[Exercise description]
Search the data below for the string "header". Extract every line that contains it.

──────────────────────────────

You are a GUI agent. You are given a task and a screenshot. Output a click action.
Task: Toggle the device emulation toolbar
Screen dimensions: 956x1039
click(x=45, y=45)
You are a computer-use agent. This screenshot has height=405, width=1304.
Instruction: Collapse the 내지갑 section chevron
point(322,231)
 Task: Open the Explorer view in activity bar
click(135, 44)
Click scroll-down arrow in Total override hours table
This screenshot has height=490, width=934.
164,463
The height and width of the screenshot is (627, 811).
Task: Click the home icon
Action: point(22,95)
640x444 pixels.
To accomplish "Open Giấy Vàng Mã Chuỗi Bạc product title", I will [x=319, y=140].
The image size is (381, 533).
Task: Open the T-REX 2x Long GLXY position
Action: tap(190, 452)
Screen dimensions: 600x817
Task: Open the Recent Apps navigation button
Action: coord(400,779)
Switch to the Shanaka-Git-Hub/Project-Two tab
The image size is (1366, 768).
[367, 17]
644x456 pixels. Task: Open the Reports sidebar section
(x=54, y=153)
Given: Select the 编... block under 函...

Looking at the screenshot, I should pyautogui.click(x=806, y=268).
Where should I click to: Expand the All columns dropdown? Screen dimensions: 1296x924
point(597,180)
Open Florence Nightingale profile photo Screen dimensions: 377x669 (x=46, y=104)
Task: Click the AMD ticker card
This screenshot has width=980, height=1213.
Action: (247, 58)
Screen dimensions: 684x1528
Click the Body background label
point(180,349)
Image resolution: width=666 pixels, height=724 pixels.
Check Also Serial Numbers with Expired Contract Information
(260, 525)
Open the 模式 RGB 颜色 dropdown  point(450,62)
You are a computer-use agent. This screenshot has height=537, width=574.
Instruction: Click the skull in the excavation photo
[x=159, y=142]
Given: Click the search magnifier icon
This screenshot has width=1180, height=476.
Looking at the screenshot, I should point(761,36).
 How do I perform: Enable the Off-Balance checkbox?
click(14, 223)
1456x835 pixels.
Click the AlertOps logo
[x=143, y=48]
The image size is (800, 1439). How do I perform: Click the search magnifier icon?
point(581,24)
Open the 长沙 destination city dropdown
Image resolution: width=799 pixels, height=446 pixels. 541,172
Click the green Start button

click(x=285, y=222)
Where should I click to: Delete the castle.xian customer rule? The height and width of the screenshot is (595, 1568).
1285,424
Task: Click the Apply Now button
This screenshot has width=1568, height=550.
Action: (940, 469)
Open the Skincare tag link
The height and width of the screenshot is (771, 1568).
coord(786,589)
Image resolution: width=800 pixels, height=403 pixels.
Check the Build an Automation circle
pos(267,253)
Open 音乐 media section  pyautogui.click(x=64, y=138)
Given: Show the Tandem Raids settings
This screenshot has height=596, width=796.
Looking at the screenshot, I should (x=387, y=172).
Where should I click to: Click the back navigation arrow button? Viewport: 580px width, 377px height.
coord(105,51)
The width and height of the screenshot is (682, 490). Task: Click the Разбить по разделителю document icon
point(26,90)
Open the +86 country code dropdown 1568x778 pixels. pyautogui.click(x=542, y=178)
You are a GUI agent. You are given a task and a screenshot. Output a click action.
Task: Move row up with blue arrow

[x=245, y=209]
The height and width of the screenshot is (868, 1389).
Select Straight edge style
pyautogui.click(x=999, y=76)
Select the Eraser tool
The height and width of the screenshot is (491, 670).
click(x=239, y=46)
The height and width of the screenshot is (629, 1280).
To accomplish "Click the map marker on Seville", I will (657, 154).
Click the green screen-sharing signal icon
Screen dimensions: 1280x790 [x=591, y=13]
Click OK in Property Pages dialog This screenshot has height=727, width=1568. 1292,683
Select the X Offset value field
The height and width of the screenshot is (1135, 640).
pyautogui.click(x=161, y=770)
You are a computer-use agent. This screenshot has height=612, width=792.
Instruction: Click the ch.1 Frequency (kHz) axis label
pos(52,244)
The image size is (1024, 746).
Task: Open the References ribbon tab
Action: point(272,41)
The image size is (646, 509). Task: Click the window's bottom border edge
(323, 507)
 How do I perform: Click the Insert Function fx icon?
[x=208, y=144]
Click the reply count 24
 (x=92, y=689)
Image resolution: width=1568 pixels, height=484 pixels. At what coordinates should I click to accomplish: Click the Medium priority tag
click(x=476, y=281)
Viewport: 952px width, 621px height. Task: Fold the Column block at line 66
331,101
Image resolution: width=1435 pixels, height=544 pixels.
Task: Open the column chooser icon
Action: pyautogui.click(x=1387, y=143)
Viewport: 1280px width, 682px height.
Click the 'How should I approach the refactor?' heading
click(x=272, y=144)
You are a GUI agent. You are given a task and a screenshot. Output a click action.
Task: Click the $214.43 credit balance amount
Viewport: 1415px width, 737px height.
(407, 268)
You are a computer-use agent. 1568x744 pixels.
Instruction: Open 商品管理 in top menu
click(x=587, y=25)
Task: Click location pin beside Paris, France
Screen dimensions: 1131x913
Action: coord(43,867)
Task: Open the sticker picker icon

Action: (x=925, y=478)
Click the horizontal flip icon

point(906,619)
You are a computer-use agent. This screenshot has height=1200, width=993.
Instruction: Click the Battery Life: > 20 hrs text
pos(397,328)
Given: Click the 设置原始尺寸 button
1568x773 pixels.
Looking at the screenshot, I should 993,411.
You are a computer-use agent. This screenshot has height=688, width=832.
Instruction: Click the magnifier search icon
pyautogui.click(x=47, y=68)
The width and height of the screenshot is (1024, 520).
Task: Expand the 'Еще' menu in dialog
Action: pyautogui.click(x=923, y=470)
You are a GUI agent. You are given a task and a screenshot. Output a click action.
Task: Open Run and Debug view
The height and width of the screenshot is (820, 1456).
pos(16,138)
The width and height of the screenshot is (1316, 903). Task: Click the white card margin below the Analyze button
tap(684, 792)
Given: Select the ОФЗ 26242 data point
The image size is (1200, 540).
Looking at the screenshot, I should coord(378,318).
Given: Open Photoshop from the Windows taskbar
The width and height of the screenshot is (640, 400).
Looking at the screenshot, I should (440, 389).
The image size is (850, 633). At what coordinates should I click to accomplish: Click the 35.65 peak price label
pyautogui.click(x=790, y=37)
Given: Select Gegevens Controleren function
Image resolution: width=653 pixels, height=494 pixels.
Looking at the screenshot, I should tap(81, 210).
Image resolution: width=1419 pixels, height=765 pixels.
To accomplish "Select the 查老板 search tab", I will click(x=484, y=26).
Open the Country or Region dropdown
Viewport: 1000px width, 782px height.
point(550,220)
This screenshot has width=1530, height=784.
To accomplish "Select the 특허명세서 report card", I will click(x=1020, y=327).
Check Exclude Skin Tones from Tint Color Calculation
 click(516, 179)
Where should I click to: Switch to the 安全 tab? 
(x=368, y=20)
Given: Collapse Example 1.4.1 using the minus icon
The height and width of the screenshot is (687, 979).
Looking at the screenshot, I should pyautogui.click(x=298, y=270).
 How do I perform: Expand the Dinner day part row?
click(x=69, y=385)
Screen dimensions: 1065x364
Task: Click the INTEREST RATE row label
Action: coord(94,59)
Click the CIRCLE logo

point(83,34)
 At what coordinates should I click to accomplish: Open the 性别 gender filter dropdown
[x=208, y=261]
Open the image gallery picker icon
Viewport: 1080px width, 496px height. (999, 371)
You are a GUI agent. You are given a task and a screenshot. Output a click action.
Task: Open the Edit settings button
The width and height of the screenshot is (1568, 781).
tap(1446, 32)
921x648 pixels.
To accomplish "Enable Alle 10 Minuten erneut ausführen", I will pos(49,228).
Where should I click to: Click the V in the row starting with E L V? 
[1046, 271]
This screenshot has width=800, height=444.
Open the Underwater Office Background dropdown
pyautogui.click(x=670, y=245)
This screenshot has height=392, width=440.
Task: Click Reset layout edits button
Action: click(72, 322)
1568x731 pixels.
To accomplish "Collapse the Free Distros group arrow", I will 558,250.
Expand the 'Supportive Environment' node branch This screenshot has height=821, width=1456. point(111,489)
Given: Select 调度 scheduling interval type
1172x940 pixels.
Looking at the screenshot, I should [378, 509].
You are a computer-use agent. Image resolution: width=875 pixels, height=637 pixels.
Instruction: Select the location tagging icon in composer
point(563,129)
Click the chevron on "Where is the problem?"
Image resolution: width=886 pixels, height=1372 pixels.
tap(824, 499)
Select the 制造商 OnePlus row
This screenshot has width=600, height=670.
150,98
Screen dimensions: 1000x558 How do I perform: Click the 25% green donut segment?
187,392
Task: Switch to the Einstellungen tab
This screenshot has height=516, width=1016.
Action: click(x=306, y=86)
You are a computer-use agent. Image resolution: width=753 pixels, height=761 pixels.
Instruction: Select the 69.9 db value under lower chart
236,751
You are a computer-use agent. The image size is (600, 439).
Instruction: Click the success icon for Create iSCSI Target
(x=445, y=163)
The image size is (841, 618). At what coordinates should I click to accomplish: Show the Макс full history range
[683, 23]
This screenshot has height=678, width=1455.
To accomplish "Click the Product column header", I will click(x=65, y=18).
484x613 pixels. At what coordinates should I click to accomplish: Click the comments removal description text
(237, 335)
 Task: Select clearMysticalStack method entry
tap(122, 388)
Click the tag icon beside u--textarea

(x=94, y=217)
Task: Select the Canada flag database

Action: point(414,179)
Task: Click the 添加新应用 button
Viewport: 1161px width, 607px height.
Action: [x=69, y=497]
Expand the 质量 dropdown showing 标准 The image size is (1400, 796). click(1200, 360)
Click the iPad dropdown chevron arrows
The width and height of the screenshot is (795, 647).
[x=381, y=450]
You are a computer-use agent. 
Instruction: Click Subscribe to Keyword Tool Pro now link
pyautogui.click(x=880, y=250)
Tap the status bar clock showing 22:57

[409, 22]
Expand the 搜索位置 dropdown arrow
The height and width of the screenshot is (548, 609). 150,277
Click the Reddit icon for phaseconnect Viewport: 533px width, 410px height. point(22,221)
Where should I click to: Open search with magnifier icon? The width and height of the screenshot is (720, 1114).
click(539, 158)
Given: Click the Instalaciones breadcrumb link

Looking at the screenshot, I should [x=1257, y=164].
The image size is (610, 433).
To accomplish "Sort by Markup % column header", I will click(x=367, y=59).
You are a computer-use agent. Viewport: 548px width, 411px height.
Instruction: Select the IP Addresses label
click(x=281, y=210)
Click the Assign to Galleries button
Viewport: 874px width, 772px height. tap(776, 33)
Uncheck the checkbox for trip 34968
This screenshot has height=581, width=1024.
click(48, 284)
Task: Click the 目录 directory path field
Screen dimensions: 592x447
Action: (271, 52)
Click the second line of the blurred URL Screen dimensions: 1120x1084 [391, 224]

──────────────────────────────

[Response to the task]
To accomplish "Click the Product column header", I will click(x=65, y=18).
To accomplish "Sort by Markup % column header", I will click(x=367, y=59).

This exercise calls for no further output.